Castell Coch, Neugotische Burg in Tongwynlais, Wales
Castell Coch ist eine neugotische Festung auf einem bewaldeten Hügel in Tongwynlais, die aus rotem Sandstein, Kalkstein und Pennant-Gestein erbaut wurde. Die drei runden Türme – der Bergfried, der Küchenturm und der Brunnenturm – erheben sich über die umliegenden Wälder und sind über einen Innenhof miteinander verbunden.

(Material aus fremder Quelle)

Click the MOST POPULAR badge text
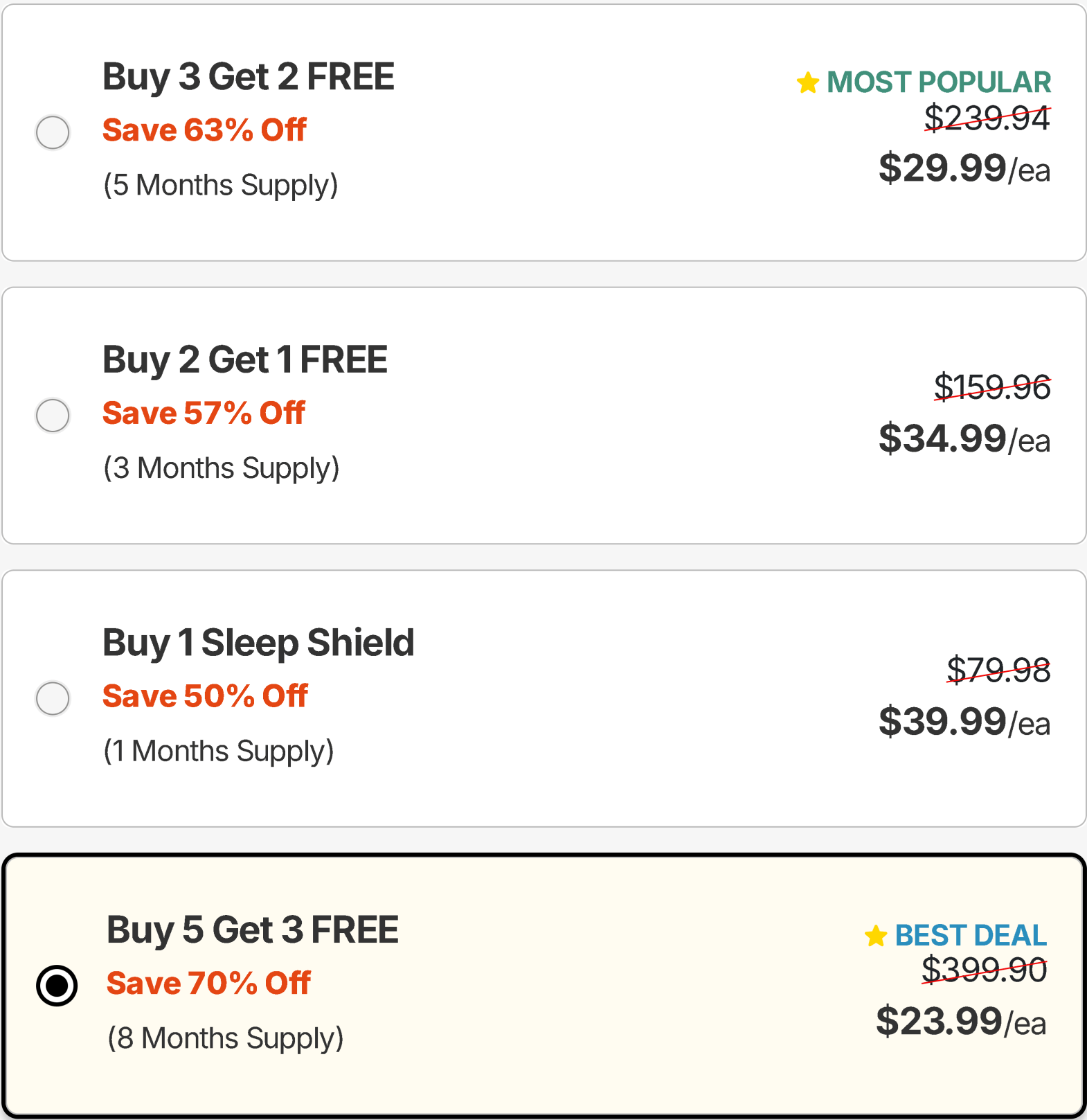The image size is (1087, 1120). [x=939, y=82]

Die ursprüngliche normannische Burg aus dem 11. Jahrhundert verfiel über die Jahrhunderte zu einer Ruine. Der Architekt William Burges baute sie zwischen 1875 und 1891 für den dritten Marquess of Bute als romantisches Landhaus im gotischen Stil wieder auf.
Der Name bedeutet Rotes Schloss und bezieht sich auf den warmen Ton des verwendeten Sandsteins, der sich deutlich vom grünen Waldhang abhebt. Besucher können heute die aufwendig gestalteten Innenräume besichtigen, die mit mythologischen Szenen und mittelalterlichen Motiven verziert sind.
Die Festung liegt am Waldrand oberhalb von Tongwynlais und ist über einen kurzen Fußweg vom Parkplatz aus erreichbar. Cadw verwaltet den Ort und bietet Führungen durch die Räume und Türme an, wobei das Gelände teilweise steile Treppen umfasst.
Lord Bute ließ hier einen Versuchsweinberg anlegen, der bis zum Ersten Weltkrieg Wein produzierte. Die steilen Hänge rund um die Burg galten damals als ungewöhnlicher Standort für den Weinbau in Wales.